_YOUR TASK_
Below are entries. Reproduce exactly the lines between the line holding "Click the search magnifier icon" and the line holding "Given: Select the 'Личный результат' tab", inclusive, and only those.

_INFORMATION SUPPLIED_

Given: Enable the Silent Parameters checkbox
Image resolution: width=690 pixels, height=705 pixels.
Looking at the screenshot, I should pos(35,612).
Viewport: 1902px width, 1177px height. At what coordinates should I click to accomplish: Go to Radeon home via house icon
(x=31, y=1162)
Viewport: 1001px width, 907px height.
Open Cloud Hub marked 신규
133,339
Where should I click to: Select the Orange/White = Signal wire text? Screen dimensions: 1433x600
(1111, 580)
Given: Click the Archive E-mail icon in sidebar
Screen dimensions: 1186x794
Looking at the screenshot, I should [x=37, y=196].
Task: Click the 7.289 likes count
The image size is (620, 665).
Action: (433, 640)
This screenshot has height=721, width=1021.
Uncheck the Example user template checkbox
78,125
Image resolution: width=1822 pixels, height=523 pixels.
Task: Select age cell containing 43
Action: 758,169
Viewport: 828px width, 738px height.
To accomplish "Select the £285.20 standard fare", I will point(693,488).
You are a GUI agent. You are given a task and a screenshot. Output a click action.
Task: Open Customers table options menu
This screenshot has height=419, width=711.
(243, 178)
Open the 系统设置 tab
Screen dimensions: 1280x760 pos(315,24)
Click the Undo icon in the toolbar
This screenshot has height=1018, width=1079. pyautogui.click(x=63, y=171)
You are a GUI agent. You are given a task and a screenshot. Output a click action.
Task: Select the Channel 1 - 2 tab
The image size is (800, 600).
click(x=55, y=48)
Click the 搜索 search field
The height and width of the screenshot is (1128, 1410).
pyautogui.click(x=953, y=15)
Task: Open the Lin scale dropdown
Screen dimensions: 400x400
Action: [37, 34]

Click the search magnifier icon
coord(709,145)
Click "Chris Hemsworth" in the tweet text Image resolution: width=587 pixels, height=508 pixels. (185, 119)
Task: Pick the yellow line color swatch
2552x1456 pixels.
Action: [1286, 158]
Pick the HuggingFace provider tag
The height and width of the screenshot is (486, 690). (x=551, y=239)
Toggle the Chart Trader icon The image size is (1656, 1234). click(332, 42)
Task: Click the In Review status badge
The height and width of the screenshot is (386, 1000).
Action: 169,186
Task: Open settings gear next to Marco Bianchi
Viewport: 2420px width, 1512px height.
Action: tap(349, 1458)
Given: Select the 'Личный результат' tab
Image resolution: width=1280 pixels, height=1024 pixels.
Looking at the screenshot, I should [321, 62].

_FINISHED TASK_
Click the search magnifier icon
coord(709,145)
Click "Chris Hemsworth" in the tweet text Image resolution: width=587 pixels, height=508 pixels. (185, 119)
Task: Pick the yellow line color swatch
2552x1456 pixels.
Action: [1286, 158]
Pick the HuggingFace provider tag
The height and width of the screenshot is (486, 690). (x=551, y=239)
Toggle the Chart Trader icon The image size is (1656, 1234). click(332, 42)
Task: Click the In Review status badge
The height and width of the screenshot is (386, 1000).
Action: 169,186
Task: Open settings gear next to Marco Bianchi
Viewport: 2420px width, 1512px height.
Action: tap(349, 1458)
Given: Select the 'Личный результат' tab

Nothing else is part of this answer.